What to work on: In the requirements text, what does the rationale for verbal communication say effective interaction with spoken English is required for?

Inherent requirement:Accurate processing and reasoning with numbers and numerical concepts to meet professional and academic performance requirements.
Rationale:Competent reasoning and reliable accuracy with numerical concepts are essential competencies required for effective professional and academic practice.
Examples:
  • Apply numeracy skills to interpret and solve problems in a range of academic and discipline-specific contexts.
  • Demonstrate quantitative numerical skills and computing methods in professional, laboratory, field, and academic settings.

Information and communication technology (ICT)

Inherent requirement:Apply ICT processes and tools fundamental for effective professional and academic practice.
Rationale:Competent knowledge and application of ICTs are necessary for effective practice.
Examples:
  • Organise, analyse, and interpret complex scientific data using mathematical, statistical, and technological skills.
  • Effectively use ICTs to develop discipline-specific research projects in professional and academic environments.

Verbal communication

Inherent requirement: Effective, respectful, and professional verbal communication in English to meet professional and academic performance requirements.
Rationale: Effective interaction with spoken English is required for effective learning and to interact appropriately in different situations.
Examples:
  • Process complex verbal information and respectfully respond to feedback.
  • Participate in meetings and professional consultations, and present complex information to various stakeholders.
  • Understand verbal instructions and respond accurately and appropriately in time-constrained professional and academic environments.
  • Convey spoken messages clearly, accurately, and effectively, and communicate in a sensitive manner that responds to cultural and individual differences.
  • Ability to communicate in a timely manner when speed and interactivity of communication are critical for individual safety and/or assessment.

Supplied data:
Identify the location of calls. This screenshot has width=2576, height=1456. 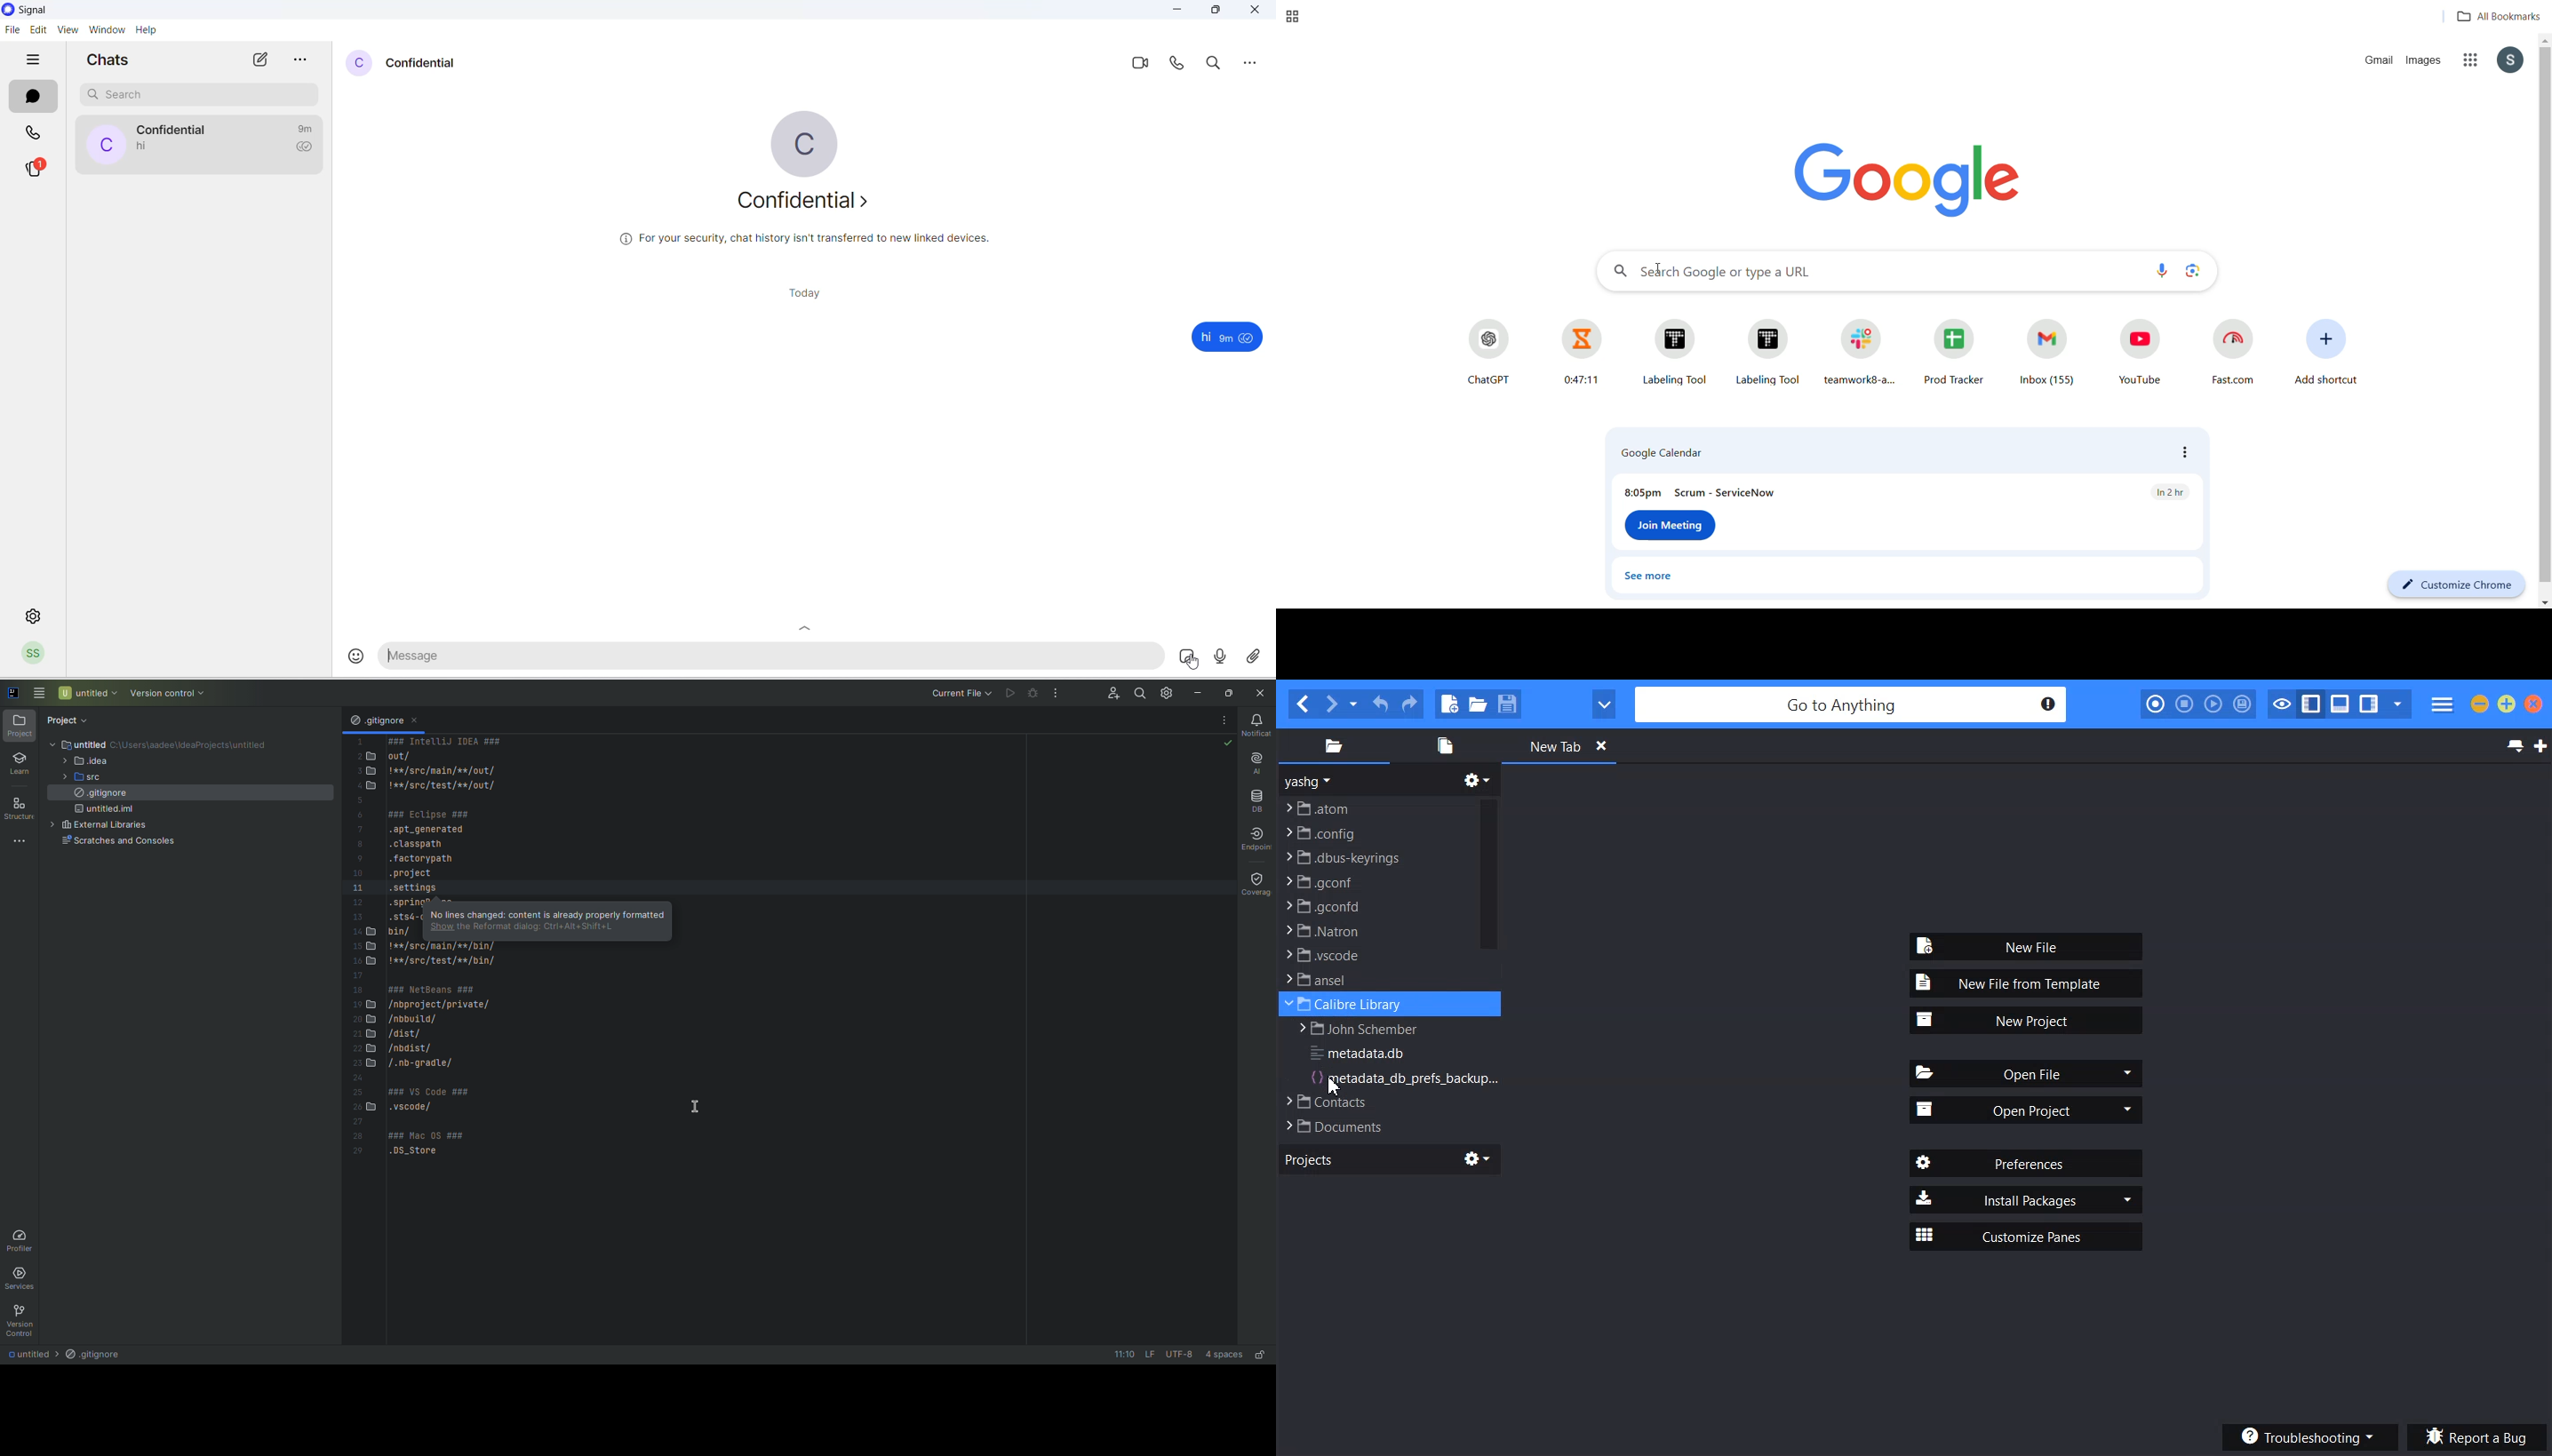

Completed exercise: It is required for effective learning and for interacting appropriately in different situations.